A coronial inquest heard Williams made 20 visits to Tumut Hospital in the seven months before her death but had not received adequate care.

“It was all of us coming together, and saying, ‘Look, we actually need to really, really do something here, we can’t just sit back and let these kinds of things happen to our mob,’” Briscoe said.

The Partnership links organisations including:

  • ABSTARR Consulting
  • Australian Indigenous Doctors’ Association
  • Congress of Aboriginal and Torres Strait Islander Nurses and Midwives
  • Indigenous Allied Health Australia
  • Institute for Collaborative Race Research
  • The Lowitja Institute
  • National Association of Aboriginal & Torres Strait Islander Health Workers & Practitioners
  • National Justice Project.

P4JH launched their website at, which they hope will become a hub for resources about racism within the health and justice systems.

Briscoe said the partnership will shine a light on the interrelationship between the justice and health systems, and the poorer outcomes that Indigenous people have in both of these spaces.

“Our combined vision of our network is for Aboriginal and Torres Strait Islander people to enjoy health and wellbeing that’s free from racism in the health and justice system.”
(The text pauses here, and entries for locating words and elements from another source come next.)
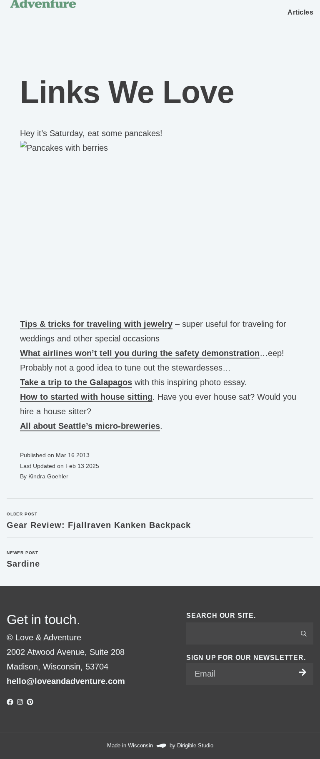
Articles (300, 12)
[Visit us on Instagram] (20, 702)
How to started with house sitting (86, 396)
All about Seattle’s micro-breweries (90, 426)
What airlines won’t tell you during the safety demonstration (140, 353)
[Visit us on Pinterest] (30, 702)
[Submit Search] (303, 633)
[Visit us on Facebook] (10, 702)
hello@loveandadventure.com (66, 681)
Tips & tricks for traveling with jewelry (96, 323)
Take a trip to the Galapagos (76, 382)
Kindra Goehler (48, 476)
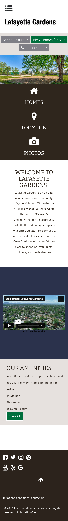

“We do have organisations that purely focus on justice, and we have organisations that purely focus on health, but where the gap is, is actually justice and health,” he said.

“When our mob access the justice system, [it’s about] ensuring that they are provided with the adequate level of healthcare, and as we’ve seen in the media, that isn’t always forthcoming.”

P4JH is focussing on lifting the voices of people with lived experience of racism in the healthcare and criminal justice systems.

“Over the coming months, we’re looking to hold a series of webinars privileging the voices of many of our family members and loved ones that have actually been through the deaths in custody process but weren’t afforded an adequate level of health care,” Briscoe said.

“It’s really just providing a platform for families to be able to share their stories.

“Hopefully you’ll have policymakers that take into consideration some of the stories that they share in order to ensure that we’re not seeing these preventable deaths in custody.”

The campaign is about giving deaths in custody statistics a human face.

“A lot of the mainstream see them as statistics, but we seem them as family members — they’re uncles, aunties, grandparents, nephews, nieces,” he said.

The webinars will form a major part of P4JH’s campaign against deaths in custody and substandard healthcare for mob, and the partnership hopes to respond to coronial inquests and make statements on incidents as they occur.